I was 12 when it happened. I distinctly remember being pulled from art class into a large auditorium with a number of other students. Teachers, red-faced and unsure of how to properly address the situation, showed us the clip of the second tower being hit. Boys in the audience started to yell, “Are we at war?” and cheering about how we’d “Get ’em back.”

Over the following months and years, “Never Forget” became the slogan for the terrorist attacks of September 11th. Media outlets scoured stories from surviving families to ensure the American public wanted payback. Very few people were against the War in Afghanistan when it started—remember, 90% of Americans supported the war.

I maintain the position that even if George W. Bush did not think that invading Afghanistan was a good idea, he did not have a political choice to avoid “The Good War.”

Over a decade later, our efforts in Afghanistan—and Iraq—have done little. More soldiers have been lost to combat than civilians that died on 9/11. The United States has become a greater surveillance state than ever before. The Obama administration has the gall to suggest arming our once-enemies in Syria. The government has lied and cheated the American people, leading the United States down a road where war is endless and purposeless. September 11th: Never Forget That It Led To A Number Of Bad Decisions.

What we should never forget is that September 11th became an excuse for the media to forget their watchdog duties. It became an excuse to go into a country that we knew little about because of our desire for revenge rather than good foreign policy. 9/11 became the beacon for the endless War on Terror.
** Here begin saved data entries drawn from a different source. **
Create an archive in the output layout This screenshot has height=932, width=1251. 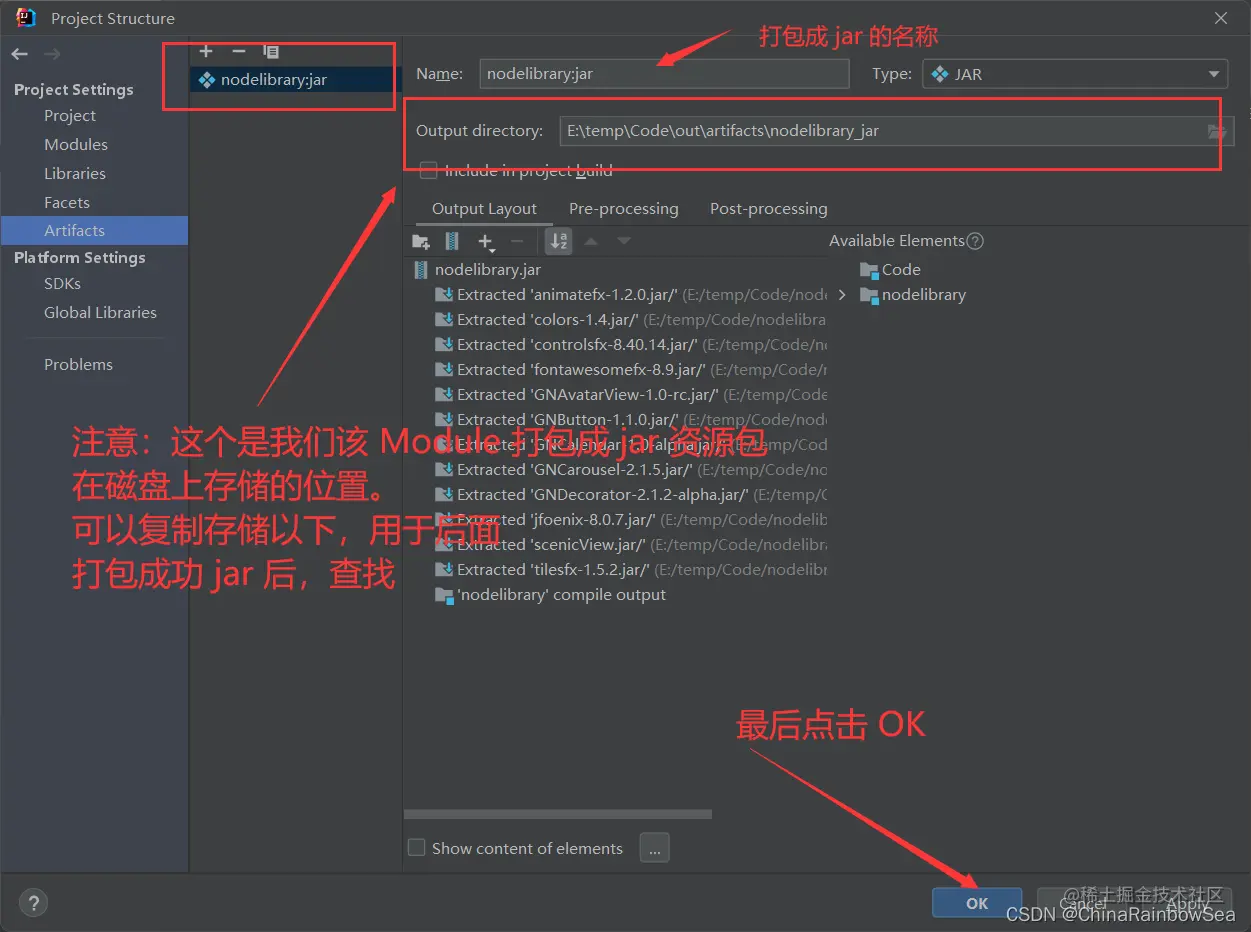click(x=451, y=240)
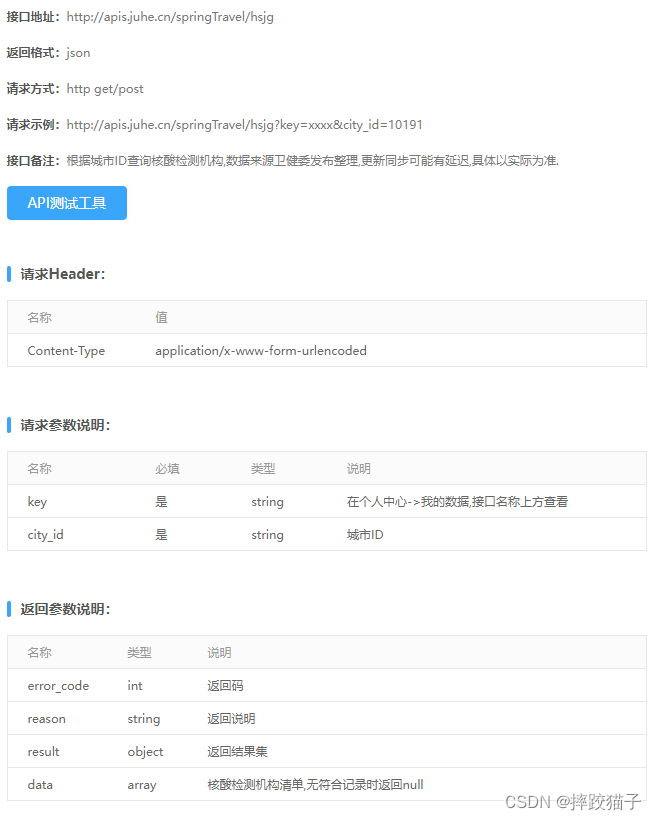Click the 城市ID description cell
This screenshot has width=657, height=820.
(x=365, y=535)
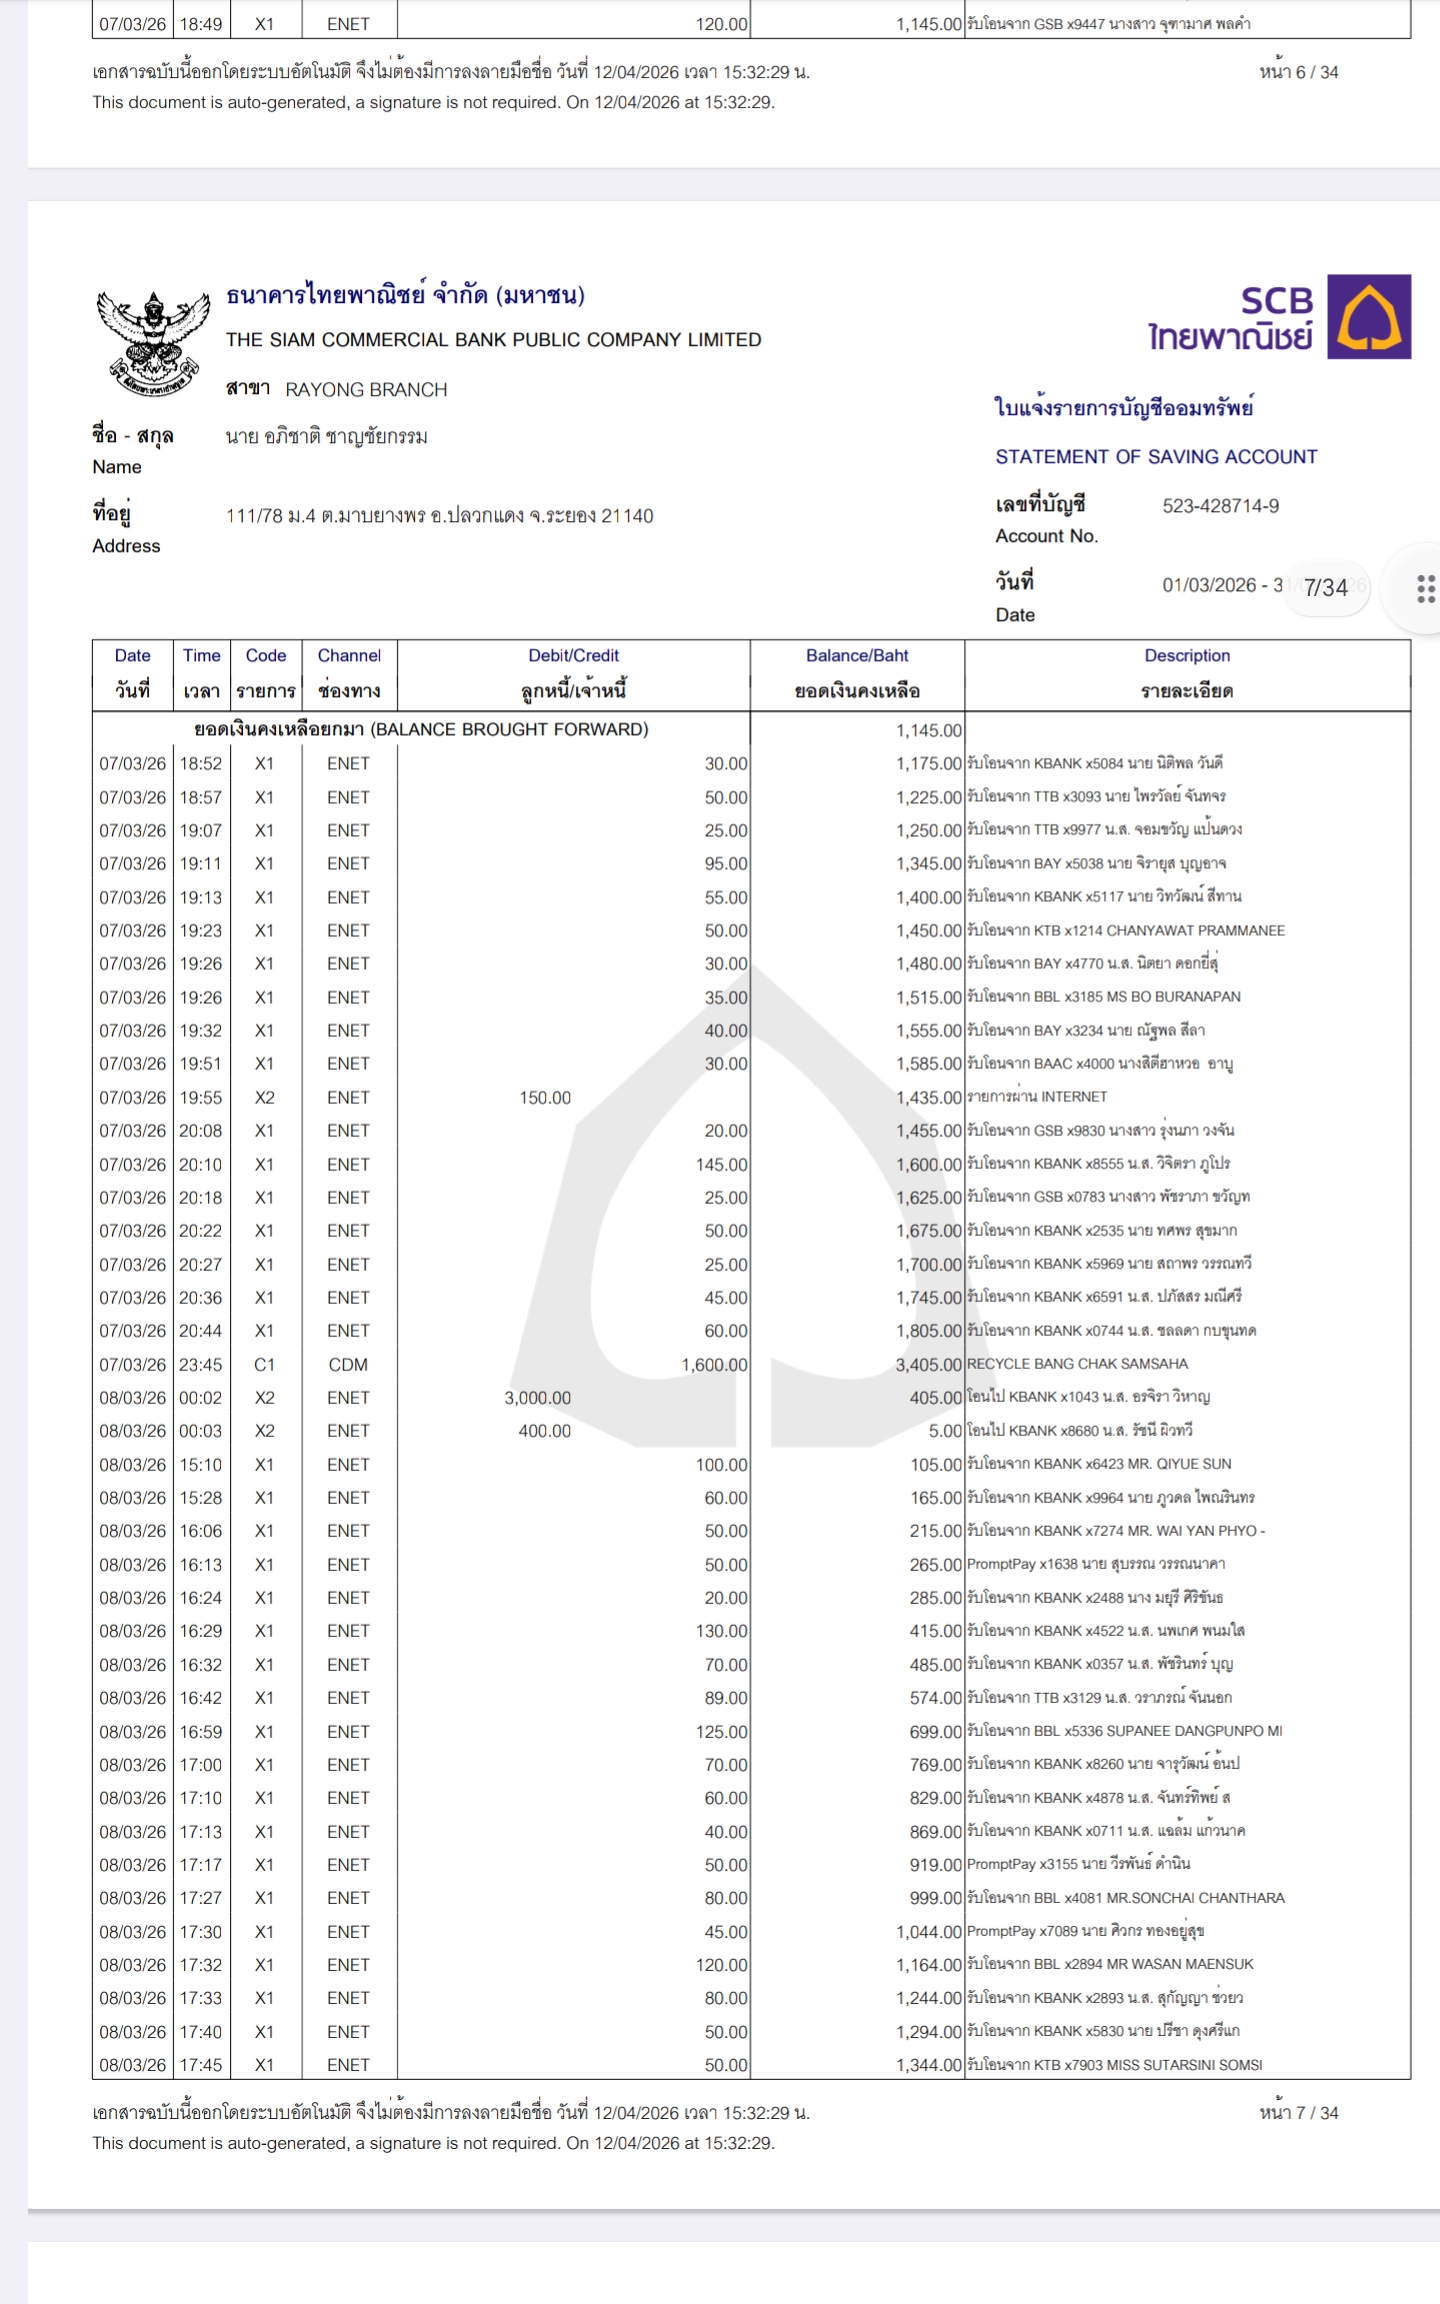The image size is (1440, 2304).
Task: Click the BALANCE BROUGHT FORWARD row
Action: click(x=421, y=730)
Never forget why we are in this mess.

A dozen years stand between September 11th and today. Thankfully, I think that we, as Americans, are starting to learn our lesson.

Consider this: the NSA is incredibly unpopular, Republicans and Democrats alike are saying “NO!” to war in Syria, and shocks to the American people, such as the Boston Bombing earlier this year, have not lead to more hasty, emotional, and bad decisions in America’s foreign policy.

America is coming back to its senses.

The greatest lesson that September 11th teaches us is that the rally ’round the flag effect is detrimental to the society it lives in. We are still recovering from the decisions this country made well over a decade ago, and it’s been a hard-fought road to recovery. I will never forget 9/11. It was a day of horror but also marked the beginning of decades of mistakes.